Rhubarb forcing

I have two rhubarb that we planted a year ago, so they are just over a year old now. I didn't pull any of the stalks during the year as I was told to leave them for the plant to settle before harvesting.  Now one plant - Champagne has died right down, and the other - Victoria has old stalks which look o.k. but are gradually dying down and a new shoot (stalk with leaf) that appears to be growing now.  I read in G.W. that I could start to force the rhubarb plant now - so I am assuming that will be the Victoria or should I force both plants even though one has died down? Forcing is covering with a large container like a dustbin until the new forced shoots have grown good strong pink/red stalks, is that right?The first picture is the died down Champagne, you can see the blackened crown - will it come back in the Spring?This is the Victoria, you can see the new green shoot, should I cut the old stalks off and just force the new shoot and should I cover just this new stalk and surrounding area but not necessarily these older stalks?  Hopefully there will be more than one growing through soon.
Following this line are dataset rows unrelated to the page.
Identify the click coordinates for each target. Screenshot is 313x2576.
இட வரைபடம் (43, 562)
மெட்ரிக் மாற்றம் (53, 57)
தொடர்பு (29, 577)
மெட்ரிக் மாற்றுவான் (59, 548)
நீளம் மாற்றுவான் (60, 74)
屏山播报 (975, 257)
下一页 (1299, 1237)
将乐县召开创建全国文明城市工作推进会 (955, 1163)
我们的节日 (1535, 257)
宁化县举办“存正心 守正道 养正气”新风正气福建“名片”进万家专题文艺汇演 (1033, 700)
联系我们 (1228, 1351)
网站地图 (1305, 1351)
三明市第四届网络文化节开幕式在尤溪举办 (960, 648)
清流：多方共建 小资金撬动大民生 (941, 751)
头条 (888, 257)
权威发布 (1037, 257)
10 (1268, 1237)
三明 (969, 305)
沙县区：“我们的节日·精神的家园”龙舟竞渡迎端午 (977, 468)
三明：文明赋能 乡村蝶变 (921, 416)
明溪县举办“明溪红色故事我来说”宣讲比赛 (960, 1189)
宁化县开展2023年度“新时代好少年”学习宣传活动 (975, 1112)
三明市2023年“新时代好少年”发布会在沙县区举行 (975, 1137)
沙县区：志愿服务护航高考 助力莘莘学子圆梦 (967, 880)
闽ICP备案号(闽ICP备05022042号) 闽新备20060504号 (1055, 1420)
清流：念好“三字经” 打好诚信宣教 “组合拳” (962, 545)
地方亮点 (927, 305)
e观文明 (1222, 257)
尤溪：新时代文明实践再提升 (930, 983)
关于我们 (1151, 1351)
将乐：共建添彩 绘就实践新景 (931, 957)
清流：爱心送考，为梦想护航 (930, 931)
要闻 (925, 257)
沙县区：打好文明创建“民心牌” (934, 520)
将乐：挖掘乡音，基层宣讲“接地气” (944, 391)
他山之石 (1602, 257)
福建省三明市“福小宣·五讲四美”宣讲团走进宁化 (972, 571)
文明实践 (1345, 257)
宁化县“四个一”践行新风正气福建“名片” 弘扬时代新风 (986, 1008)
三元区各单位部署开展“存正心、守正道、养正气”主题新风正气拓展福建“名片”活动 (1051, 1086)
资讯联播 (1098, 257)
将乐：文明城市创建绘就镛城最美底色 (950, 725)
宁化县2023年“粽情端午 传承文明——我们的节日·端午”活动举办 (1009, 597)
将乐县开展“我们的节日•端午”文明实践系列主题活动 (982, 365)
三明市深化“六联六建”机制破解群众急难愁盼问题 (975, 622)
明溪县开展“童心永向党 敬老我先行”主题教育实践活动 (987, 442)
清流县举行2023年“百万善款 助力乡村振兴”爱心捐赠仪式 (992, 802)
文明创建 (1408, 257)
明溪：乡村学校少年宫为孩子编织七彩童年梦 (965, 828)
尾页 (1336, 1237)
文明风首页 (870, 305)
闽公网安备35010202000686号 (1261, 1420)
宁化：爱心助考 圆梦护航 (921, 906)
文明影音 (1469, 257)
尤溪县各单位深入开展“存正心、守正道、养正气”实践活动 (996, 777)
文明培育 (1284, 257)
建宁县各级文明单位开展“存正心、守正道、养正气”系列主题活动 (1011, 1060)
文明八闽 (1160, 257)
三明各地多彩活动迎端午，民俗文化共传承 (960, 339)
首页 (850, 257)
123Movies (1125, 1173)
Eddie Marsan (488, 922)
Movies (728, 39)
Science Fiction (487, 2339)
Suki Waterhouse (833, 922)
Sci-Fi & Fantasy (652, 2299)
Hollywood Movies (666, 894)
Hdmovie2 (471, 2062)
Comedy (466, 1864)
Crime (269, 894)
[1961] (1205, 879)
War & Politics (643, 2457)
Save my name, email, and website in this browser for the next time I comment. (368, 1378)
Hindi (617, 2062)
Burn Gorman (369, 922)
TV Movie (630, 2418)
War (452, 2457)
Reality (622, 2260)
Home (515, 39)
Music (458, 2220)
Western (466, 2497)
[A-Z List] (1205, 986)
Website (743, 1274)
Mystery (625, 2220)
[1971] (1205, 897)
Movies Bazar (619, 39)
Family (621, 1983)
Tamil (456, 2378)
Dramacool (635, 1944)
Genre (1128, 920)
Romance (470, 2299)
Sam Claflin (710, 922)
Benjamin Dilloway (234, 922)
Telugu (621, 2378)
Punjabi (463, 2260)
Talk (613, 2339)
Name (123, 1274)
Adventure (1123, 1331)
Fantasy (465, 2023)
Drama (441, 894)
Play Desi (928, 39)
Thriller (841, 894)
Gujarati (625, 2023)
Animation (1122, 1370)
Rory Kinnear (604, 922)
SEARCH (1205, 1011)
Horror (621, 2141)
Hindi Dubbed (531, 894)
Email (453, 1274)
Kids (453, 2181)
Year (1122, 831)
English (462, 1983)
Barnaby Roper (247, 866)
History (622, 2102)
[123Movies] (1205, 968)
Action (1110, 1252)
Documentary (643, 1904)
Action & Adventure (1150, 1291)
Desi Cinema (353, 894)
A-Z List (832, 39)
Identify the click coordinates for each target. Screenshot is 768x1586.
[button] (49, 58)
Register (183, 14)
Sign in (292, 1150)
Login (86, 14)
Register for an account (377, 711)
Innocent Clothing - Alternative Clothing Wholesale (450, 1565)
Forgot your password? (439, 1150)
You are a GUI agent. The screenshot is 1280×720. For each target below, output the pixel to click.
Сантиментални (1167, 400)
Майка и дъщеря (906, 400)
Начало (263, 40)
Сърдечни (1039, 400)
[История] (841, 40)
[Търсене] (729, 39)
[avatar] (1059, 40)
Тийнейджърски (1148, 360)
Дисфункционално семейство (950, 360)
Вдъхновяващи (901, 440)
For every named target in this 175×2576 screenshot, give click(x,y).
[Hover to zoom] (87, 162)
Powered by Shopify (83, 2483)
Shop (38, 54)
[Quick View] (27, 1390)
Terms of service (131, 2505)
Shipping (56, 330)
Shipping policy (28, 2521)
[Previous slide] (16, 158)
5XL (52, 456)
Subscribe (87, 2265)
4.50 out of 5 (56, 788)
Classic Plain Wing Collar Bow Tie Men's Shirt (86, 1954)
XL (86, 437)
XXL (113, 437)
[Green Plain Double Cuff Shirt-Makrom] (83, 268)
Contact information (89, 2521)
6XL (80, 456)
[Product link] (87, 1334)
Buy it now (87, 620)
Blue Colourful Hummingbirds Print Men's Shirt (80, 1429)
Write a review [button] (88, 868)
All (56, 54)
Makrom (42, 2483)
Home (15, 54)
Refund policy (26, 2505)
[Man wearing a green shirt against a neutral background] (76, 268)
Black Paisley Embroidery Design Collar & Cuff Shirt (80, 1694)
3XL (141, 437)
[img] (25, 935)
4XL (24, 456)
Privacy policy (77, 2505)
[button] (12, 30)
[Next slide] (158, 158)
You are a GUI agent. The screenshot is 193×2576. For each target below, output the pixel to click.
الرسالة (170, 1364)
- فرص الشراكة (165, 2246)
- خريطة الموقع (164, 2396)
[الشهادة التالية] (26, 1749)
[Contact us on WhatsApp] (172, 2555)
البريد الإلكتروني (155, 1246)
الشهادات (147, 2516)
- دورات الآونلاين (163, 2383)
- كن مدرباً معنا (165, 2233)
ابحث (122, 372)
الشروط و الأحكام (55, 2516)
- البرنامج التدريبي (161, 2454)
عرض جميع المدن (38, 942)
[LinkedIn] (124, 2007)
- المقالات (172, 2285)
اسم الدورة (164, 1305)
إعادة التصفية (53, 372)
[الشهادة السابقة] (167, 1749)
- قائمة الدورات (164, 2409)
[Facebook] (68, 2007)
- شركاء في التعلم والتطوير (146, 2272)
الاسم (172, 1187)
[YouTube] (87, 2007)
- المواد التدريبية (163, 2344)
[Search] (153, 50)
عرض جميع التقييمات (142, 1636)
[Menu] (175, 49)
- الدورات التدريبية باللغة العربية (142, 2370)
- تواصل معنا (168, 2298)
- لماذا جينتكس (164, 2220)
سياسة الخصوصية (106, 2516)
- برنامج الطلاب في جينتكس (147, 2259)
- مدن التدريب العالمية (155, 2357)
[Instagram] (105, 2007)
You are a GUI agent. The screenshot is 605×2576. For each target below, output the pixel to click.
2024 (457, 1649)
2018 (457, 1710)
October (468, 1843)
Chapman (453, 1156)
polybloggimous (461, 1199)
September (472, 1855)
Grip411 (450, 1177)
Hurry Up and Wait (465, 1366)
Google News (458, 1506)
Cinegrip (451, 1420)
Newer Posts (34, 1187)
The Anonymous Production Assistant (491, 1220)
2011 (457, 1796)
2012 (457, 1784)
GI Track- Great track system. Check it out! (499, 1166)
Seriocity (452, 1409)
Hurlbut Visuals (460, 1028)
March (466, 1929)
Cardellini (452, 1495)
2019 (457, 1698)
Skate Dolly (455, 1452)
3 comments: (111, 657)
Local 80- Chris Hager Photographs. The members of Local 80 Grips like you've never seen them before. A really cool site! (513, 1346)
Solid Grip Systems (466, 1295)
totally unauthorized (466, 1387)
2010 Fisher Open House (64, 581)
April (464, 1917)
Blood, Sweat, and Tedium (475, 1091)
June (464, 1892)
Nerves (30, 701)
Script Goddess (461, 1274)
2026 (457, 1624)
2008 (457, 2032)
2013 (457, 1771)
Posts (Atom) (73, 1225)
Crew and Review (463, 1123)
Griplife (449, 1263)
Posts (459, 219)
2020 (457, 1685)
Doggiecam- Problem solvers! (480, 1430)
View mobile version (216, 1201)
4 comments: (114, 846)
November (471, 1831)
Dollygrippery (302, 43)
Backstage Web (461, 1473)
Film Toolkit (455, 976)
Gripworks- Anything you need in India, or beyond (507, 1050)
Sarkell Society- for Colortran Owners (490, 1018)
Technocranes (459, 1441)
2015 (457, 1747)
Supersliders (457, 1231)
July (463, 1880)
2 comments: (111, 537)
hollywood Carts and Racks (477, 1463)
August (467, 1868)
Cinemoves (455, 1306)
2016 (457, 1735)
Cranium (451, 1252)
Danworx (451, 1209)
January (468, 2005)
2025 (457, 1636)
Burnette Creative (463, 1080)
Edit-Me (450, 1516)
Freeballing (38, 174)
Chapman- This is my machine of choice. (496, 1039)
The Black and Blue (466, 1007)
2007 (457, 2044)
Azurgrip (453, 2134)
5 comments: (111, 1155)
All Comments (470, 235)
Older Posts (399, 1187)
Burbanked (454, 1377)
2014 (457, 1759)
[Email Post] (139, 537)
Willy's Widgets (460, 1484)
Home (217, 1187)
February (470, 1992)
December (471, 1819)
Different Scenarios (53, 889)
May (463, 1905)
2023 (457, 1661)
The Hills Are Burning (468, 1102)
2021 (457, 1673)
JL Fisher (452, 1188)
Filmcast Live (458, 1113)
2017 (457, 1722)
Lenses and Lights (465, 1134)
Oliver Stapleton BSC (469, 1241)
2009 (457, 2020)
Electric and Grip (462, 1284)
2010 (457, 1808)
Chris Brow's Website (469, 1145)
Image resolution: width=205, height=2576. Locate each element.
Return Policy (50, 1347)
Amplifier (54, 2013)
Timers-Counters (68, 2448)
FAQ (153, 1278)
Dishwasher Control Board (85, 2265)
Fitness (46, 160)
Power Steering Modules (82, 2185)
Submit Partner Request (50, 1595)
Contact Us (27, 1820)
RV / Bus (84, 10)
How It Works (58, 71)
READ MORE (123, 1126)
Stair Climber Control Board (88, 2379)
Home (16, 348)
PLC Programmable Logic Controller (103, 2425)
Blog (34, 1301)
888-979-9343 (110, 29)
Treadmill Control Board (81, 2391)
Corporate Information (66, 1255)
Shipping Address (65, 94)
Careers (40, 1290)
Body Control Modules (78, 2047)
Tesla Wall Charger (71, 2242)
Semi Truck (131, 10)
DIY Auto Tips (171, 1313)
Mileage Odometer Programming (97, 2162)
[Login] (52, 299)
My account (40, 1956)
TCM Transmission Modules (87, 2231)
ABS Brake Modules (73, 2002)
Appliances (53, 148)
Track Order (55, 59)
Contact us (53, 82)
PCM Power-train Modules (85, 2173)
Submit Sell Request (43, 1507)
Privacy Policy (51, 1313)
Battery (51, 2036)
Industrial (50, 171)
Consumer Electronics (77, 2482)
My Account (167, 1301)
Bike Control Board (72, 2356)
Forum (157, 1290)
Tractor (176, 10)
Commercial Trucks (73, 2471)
  • Allotment BoyAllotment Boy North London Posts: 2,251
    edited December 2018
    It's all a bit mad at the moment because most of us (in the south at least) have had such mild weather. I would normally expect all of them  to have died down by now. Mine had died down but are re-sprouting already. I would not expect them to come back till late Feb / March. You can force as you say but in theory it does weaken the crowns slightly, though I do not find it so with well established crowns. Not sure about the Victoria that has not died down. Maybe someone else will have some ideas.
    AB Still learning

  • BobTheGardenerBobTheGardener Leicestershire, UKPosts: 8,265
    edited December 2018
    I wouldn't force rhubarb until it is at least 3 years old, GD.  At this stage you want them to be producing large roots and forcing them will make them use food stored in the roots as the leaves can't photosynthesize to make their own.  Interestingly, when rhubarb used to be commercially forced, the crowns were lifted from the ground and forced in sheds:
    Obviously this is far more stressful on the roots and is probably why there are a few myths around.  Forcing is purely to improve the culinary qualities and is in no way actually necessary to grow it successfully.
    A trowel in the hand is worth a thousand lost under a bush.
  • Thank you Allotment Boy and Bob for sharing your expertise and knowledge with me.  If my Dad was still alive he would have probably given me the same answers - he was an ace fruit and veg gardener, he tried his had at most of the staple food plants over the years, either in the garden or the greenhouse.  I don't like Rhubarb so I am growing it for family and friends to enjoy, I wish I had paid more attention to what he had done.